Katharina Seibert

E-mail: katharina.seibert@univie.ac.at








Since October 2019, I am a Historian and uni:doc Fellow at the Department for Contemporary History at the University of Vienna and member of the Research Cluster “State, Politics, Governance in Historical Perspective”. Previous to that I worked as a Coordinator for International Relations and Research Assistant at the Department for Social Sciences and Philosophy at the University of Leipzig, where I studied my BA in History and Political Sciences and my MA in European Studies. During my undergrad and grad studies I have spent several semesters abroad. I studied at the Catholic University of Buenos Aires and the University of Buenos Aires in Argentina. Furthermore, I spent a term at Central European University in Budapest. Currently, I am working on my PhD thesis on health care during the 1930s and 1940s in Spain and on an international workshop “Rallying Europe. Intersectional Approaches to Youth in the Mid-Twentieth Century” in cooperation with a colleague from Magdalen College at Oxford University. 

Research Interests:

Gender History, Spanish History of the 20th Century, Comparative European History of the Interwar Period, History of Health Care and Medicine, History of the Military, Histories of Civil Wars.

Current Research Project: 

Who cares? Spanish women and men in military health care during the 1930s and 1940s. [working title].

How did the military administrations organize a general mobilization of staff for health care duty; how did they coordinate these men and women and their everyday work in military hospitals, field hospitals and mobile surgical units at the front lines and how did the “winners” of the war deal with this large group of mobilized personnel? These are three of the research questions that guide my PhD project. The 1930s and 1940s constituted a decisive period in Spanish contemporary history in general and its health care history in particular. The proclamation of the Second Republic on April 14th, 1931 was followed by an ambitious reform project that included changes in health care. However, only when the civil war began and the numbers of combatant and civilian casualties started to rise quickly, former pattern of labor division were ultimately challenged. Until then, health care was provided by surgeons and physicians, aided by practitioners and religious care givers. To cover the exorbitant demand for professional medical staff, both belligerent parties then had to mobilize and train an unprecedented number of personnel and create a correspondent system to coordinate these people. Thus, the war induced a gender shift that set gender relations in motion. Focusing on the administrations of the medical corps, allows to study the reorganization in the Republican and the Francoist armed forces as a twofold process: It was at the same time an opening of the social space of military health care for lay women and a closing by controlling and restricting their presence. By approaching, in addition, individual actors, such as surgeons or nurses, helps to better understand the complex process of negotiation of the “doing gender while doing work” (Leidner 1991; Wetterer 2002). In the medical corps people of all political affiliation met, and all mayor prevailing social conflicts surfaced in their day-to-day, too. Analyzing military health care from a gender historian’s lens serves, furthermore, to approach and better understand the Spanish society in its process of collapsing into a dictatorship after its brief, intense democratic experience. As a consequence, I will understand the civil war as part of a larger social process, the Spanish society underwent during the 1930s and 1940s.
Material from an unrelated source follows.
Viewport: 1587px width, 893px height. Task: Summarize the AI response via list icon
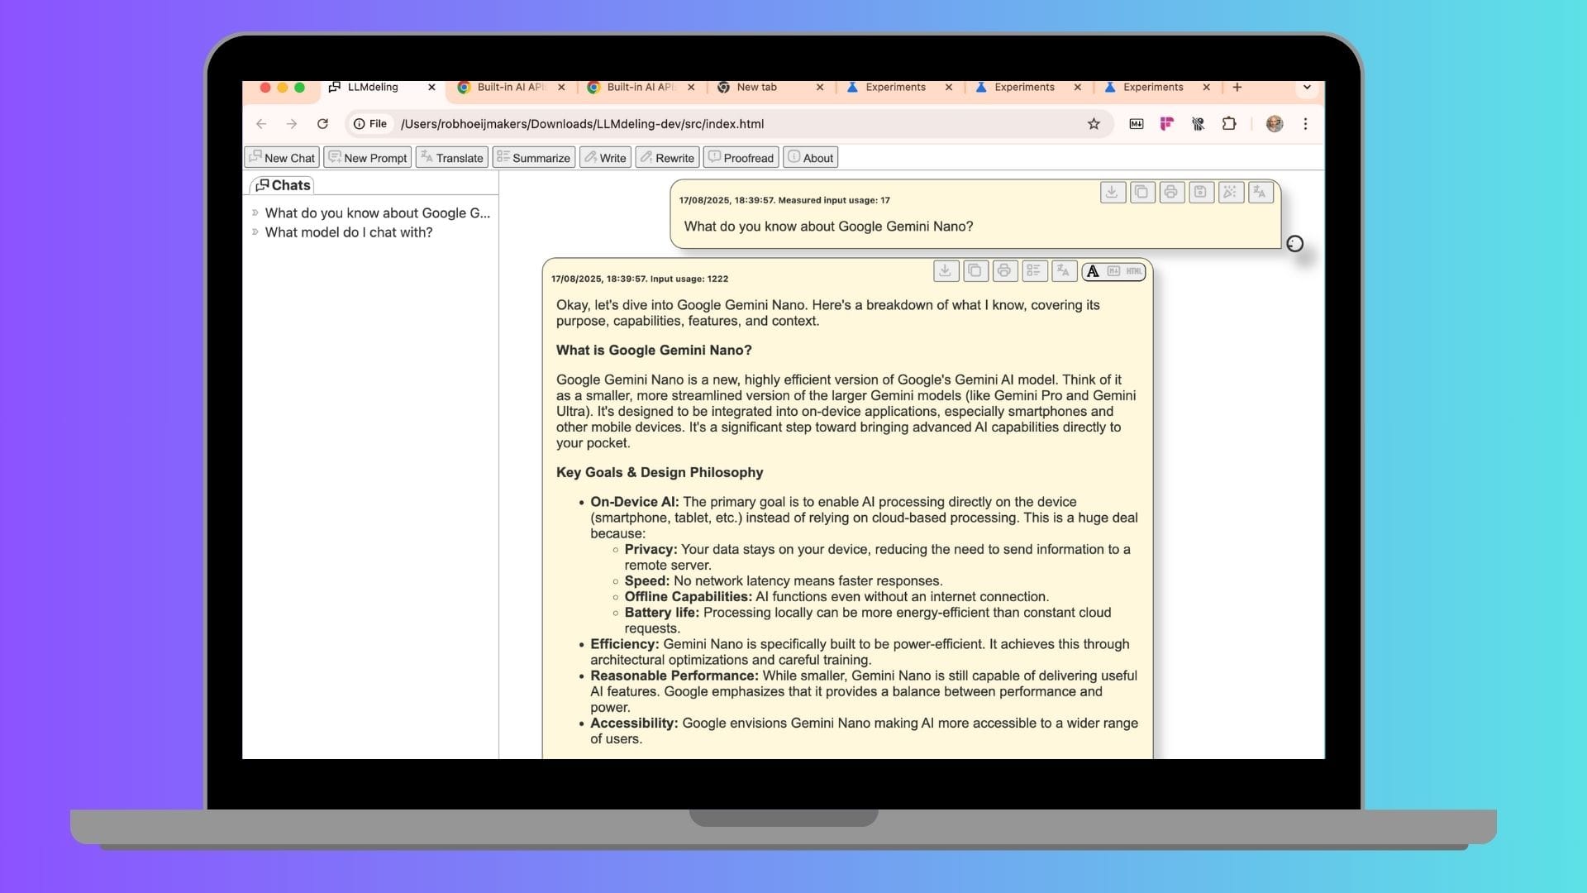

  • Schlagabtausch der Feministinnen. Spaniens erste Parlamentarierinnen im Kampf um das Frauenwahlrecht, in: Vorhang auf – Frauen in Parlament und Politik. Ein internationaler Vergleich, hg. v. Tobias Kaiser und Andreas Schulz, Düsseldorf. Forthcoming, Spring 2021.
  • Historia Mundial de España, koord. u. hg. v. Xosé Manoel Núñez Seixas, Barcelona 2018, rezensiert für: H-Soz-u-Kult, https://www.hsozkult.de/review/id/reb-27996?language=de
  • Raus aus dem Krieg, ran an den Herd? Geschlechterordnungen und Heimatentwürfe im deutsch-deutschen Spielfilm der Nachkriegszeit, in: Der lange Weg nach Hause. Konstruktionen von Heimat im europäischen Spielfilm, hg. v. Lars Karl, Dietmar Müller, Katharina Seibert, Berlin 2014, S. 103-124.